O neoliberalismo cumpre hoje a mesma função ideológica que as teorias racistas, durante a transição do século XIX para o século XX: serve para justificar a exclusão de grande parte da mão-de-obra. No caso das teorias racistas, que também se apresentaram como verdade absoluta, quando se questionou (antes mesmo da abolição) o destino da escravidão do negro no Brasil, os "intelectuais" apelavam para o darwinismo social e sustentavam que o papel da raça negra já havia sido cumprido, sendo assim necessária a importação de mão-de-obra branca, que, com o tempo, iria " limpar racialmente" o Brasil.

Através do embranquecimento, segundo o historiador Sílvio Romero, "o tipo branco irá tomando a preponderância, até mostrar-se puro e belo, como no Velho Mundo". E essa mentalidade não teve repercussão apenas no Brasil. Após visita ao Brasil no início do século, Theodore Roosevelt escreve: "o ideal principal é o desaparecimento da questão negra pelo desaparecimento do próprio negro, gradualmente absorvido pelos brancos."
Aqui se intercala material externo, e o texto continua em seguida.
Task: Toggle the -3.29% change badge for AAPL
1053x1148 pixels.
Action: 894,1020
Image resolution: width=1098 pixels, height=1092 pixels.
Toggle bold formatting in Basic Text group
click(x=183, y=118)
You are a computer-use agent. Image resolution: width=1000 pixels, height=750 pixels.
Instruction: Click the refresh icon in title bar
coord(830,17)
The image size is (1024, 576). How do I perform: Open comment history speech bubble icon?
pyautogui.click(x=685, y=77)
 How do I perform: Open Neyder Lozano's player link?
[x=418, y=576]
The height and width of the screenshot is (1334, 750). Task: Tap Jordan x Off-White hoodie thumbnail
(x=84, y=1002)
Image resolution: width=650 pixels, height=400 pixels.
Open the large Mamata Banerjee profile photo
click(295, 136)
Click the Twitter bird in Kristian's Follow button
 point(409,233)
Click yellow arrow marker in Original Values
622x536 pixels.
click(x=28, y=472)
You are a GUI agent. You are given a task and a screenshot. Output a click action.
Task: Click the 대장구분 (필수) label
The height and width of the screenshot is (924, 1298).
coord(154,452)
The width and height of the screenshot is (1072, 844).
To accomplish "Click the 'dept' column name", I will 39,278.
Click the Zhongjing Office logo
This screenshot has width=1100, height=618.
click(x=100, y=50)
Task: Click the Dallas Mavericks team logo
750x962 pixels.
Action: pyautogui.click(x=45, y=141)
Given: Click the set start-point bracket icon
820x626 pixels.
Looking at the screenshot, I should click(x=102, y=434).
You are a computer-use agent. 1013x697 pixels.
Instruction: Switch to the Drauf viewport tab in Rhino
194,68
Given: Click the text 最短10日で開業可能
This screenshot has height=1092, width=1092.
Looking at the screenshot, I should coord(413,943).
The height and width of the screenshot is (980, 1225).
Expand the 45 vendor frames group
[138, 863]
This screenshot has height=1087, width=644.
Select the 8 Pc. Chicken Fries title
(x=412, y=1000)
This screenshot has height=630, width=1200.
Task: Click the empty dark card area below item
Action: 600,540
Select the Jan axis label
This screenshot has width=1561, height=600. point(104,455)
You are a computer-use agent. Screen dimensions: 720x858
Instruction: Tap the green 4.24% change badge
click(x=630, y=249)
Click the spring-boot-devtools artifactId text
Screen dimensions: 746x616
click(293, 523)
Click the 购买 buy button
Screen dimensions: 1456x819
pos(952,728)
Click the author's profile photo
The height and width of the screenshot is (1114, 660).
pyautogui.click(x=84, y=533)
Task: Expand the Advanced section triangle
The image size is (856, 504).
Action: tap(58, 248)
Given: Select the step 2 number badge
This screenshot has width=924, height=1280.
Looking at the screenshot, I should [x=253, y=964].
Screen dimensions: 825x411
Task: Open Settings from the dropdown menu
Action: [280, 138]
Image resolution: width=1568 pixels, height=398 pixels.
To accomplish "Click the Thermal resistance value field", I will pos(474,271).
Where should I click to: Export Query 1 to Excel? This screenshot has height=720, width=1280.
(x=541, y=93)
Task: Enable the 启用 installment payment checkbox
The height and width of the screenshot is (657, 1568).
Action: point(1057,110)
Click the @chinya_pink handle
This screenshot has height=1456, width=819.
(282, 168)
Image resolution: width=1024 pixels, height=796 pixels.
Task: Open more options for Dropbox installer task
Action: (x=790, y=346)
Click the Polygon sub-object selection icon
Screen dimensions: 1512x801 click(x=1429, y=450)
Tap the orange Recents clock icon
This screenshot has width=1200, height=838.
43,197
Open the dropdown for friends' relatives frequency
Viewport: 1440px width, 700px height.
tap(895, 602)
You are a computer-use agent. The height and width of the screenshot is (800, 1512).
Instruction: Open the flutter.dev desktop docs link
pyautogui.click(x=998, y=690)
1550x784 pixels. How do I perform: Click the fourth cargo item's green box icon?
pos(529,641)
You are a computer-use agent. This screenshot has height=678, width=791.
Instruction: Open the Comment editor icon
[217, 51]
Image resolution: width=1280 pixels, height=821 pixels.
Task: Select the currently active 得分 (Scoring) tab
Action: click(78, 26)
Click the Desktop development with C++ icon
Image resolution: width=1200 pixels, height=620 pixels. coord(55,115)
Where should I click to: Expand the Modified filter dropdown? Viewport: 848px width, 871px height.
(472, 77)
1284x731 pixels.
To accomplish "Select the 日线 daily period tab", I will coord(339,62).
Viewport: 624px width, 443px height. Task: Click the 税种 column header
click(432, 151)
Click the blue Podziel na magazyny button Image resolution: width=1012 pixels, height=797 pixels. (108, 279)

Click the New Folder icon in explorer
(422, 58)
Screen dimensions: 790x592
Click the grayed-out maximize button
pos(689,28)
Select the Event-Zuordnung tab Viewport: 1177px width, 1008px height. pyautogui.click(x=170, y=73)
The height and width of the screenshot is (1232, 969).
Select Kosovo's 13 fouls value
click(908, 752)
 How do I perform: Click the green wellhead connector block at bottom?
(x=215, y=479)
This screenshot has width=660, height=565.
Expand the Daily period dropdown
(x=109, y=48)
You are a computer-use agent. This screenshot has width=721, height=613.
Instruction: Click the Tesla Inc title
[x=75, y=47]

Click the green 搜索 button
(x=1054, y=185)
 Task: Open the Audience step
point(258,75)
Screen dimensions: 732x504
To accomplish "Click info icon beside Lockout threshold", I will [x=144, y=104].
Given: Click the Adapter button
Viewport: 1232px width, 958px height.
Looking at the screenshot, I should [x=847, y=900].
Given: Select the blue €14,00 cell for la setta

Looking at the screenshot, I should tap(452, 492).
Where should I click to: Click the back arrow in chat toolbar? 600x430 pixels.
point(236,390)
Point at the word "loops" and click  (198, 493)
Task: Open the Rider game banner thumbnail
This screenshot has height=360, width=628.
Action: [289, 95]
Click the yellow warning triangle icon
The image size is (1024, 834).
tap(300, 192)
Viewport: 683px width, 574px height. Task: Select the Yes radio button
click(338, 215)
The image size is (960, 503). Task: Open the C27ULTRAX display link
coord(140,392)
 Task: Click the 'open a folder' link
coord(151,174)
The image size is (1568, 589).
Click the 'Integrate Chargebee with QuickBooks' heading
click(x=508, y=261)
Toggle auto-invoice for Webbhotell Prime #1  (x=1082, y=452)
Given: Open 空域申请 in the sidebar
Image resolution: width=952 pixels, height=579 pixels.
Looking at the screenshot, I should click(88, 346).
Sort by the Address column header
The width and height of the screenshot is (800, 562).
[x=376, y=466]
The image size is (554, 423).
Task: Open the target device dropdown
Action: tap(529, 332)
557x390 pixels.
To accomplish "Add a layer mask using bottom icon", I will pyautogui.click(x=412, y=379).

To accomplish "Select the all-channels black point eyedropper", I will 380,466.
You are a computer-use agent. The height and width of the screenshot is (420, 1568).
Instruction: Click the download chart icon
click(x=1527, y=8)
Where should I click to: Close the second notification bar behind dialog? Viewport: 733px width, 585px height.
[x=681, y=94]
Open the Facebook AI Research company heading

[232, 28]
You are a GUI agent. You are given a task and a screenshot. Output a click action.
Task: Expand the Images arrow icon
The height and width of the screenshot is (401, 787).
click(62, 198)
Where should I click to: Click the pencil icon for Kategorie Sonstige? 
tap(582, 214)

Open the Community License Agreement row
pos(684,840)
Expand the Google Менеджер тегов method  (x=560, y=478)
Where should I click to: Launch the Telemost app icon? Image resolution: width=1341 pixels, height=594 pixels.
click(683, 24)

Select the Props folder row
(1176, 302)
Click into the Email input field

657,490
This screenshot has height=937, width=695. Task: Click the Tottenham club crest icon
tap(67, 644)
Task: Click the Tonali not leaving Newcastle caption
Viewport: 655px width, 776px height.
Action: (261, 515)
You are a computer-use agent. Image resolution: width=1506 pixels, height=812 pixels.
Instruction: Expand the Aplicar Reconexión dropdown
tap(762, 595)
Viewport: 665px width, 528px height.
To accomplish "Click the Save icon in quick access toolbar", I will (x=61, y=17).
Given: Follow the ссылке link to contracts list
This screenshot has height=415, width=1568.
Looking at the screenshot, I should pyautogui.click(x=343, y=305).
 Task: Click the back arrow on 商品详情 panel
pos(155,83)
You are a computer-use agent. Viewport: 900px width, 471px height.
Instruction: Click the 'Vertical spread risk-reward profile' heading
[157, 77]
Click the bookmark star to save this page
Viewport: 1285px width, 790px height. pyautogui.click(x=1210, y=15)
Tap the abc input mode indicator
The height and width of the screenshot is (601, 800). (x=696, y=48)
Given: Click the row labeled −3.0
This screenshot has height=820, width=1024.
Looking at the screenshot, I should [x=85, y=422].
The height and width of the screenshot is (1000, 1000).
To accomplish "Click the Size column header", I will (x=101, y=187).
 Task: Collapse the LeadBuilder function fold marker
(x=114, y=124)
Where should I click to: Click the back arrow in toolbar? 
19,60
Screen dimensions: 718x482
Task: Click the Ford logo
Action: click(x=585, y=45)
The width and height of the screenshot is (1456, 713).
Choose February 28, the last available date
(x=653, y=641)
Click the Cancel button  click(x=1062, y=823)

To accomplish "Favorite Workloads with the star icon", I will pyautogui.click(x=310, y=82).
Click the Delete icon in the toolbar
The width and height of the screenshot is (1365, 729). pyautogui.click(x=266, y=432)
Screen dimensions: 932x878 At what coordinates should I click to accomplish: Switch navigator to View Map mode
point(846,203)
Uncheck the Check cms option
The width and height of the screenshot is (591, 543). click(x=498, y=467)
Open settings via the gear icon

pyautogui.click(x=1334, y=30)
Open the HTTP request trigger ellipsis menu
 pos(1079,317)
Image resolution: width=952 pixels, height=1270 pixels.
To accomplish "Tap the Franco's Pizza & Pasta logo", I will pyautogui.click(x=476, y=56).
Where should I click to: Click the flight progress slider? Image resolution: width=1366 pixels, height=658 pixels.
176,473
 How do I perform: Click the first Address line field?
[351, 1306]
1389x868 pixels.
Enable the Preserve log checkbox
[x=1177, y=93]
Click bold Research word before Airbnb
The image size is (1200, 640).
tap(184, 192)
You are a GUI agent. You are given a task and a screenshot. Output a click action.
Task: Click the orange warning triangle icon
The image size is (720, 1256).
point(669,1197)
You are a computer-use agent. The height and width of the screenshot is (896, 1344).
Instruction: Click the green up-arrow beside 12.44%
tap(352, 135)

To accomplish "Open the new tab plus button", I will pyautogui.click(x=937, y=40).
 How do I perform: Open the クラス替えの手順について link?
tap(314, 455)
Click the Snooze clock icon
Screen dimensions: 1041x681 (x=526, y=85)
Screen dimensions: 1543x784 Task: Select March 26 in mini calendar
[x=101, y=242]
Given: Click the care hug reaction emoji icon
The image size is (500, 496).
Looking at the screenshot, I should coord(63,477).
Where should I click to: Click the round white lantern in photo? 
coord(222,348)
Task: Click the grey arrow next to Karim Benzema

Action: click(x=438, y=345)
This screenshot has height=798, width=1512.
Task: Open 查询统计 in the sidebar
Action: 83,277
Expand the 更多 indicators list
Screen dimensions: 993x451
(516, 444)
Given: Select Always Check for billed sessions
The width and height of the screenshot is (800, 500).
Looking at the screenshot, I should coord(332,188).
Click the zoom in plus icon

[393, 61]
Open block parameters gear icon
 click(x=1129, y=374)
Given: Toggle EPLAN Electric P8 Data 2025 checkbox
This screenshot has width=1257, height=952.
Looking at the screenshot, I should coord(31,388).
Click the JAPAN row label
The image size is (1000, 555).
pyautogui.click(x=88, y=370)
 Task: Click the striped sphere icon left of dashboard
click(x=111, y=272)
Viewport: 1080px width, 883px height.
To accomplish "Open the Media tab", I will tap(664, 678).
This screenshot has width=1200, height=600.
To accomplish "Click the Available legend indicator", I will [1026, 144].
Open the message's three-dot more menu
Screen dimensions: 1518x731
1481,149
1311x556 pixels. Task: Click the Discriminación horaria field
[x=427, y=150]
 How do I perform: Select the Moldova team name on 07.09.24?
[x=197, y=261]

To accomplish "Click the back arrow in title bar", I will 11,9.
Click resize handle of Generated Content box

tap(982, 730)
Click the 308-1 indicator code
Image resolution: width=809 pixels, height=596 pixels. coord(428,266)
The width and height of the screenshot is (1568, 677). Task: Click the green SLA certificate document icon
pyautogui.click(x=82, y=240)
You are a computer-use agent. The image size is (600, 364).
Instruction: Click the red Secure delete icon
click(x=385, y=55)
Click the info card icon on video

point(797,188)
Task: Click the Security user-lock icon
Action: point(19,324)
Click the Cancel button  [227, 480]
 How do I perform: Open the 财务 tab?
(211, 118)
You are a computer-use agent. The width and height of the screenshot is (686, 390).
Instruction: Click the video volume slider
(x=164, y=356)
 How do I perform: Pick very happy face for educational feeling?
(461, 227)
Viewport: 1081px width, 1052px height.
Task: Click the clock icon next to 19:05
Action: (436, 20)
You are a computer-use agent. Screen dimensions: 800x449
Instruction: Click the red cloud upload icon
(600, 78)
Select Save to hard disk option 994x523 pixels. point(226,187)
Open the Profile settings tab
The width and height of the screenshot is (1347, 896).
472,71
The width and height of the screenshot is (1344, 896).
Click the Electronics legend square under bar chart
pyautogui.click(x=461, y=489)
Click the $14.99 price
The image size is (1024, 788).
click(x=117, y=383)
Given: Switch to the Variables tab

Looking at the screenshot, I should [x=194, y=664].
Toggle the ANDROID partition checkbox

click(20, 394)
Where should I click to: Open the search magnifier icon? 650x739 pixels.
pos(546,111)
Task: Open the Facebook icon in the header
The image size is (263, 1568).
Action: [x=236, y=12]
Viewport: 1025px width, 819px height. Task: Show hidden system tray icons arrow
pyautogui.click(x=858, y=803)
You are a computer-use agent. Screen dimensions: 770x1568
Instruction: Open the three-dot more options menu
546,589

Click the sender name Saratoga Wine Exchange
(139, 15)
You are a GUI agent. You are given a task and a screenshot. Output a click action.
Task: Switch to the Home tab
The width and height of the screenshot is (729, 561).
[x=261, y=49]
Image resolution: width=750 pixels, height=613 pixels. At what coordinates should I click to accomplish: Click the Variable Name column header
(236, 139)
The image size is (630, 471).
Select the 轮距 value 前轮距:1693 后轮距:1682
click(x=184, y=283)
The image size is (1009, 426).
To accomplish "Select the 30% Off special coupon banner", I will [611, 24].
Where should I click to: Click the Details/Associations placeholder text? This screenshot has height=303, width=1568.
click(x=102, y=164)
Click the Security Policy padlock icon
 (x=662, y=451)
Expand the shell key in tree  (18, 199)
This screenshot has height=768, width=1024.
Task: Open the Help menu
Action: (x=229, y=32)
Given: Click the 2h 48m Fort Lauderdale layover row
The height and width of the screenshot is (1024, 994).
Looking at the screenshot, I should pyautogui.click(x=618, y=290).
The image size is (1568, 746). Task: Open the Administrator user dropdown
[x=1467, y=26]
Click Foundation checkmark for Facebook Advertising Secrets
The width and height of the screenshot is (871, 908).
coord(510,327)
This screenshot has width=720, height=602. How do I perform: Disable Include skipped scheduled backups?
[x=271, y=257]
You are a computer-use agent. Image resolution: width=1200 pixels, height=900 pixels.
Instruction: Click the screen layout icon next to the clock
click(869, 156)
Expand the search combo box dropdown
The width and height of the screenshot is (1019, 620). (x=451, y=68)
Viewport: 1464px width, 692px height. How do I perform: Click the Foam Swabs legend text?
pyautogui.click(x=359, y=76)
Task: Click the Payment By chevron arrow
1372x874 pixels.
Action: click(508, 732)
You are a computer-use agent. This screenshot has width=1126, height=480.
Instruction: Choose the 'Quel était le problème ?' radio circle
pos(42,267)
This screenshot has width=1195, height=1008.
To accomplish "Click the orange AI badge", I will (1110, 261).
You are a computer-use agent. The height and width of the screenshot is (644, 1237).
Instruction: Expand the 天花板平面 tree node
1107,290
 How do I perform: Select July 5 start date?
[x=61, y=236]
Havia, também, o pavor de uma insurreição generalizada dos escravos. Padre Antônio Vieira, no século XVII, já alertava que a história do Quilombo dos Palmares seria o estímulo para o surgimento de outros, transformando a Brasil "num mundo quilombo". Duque de Caxias, em carta a Dom Pedro II, mostrava a sua preocupação com os negros retornados da guerra do Paraguai. A insatisfação desses negros poderia muita bem iniciar uma revolta "como a do Haiti", onde a massa enfurecida eliminou a minoria branca.

A não-incorporação da imensa massa negra (que, antes mesmo da abolição, já havia conseguido a própria liberdade - a lei Áurea libertou apenas 5% dos negros do Brasil; os demais, de uma forma ou de outra, já estavam em "liberdade") gerou problemas que até hoje não têm solução. O processo de imigração retirou o negro do mercado de trabalho. Na época, já existia o que poderíamos chamar de protocampesinato, formado por quilombos). Além disso, havia negros em número reduzido na indústria, e até mesmo micro-empresários negros. O capitalismo lançou na "informalidade" a maioria da população negra. Tudo em nome de uma "nova ordem mundial", da entrada do Brasil no 1º mundo. Mas o povo do Brasil só encontra a miséria sempre que a elite procura a modernidade.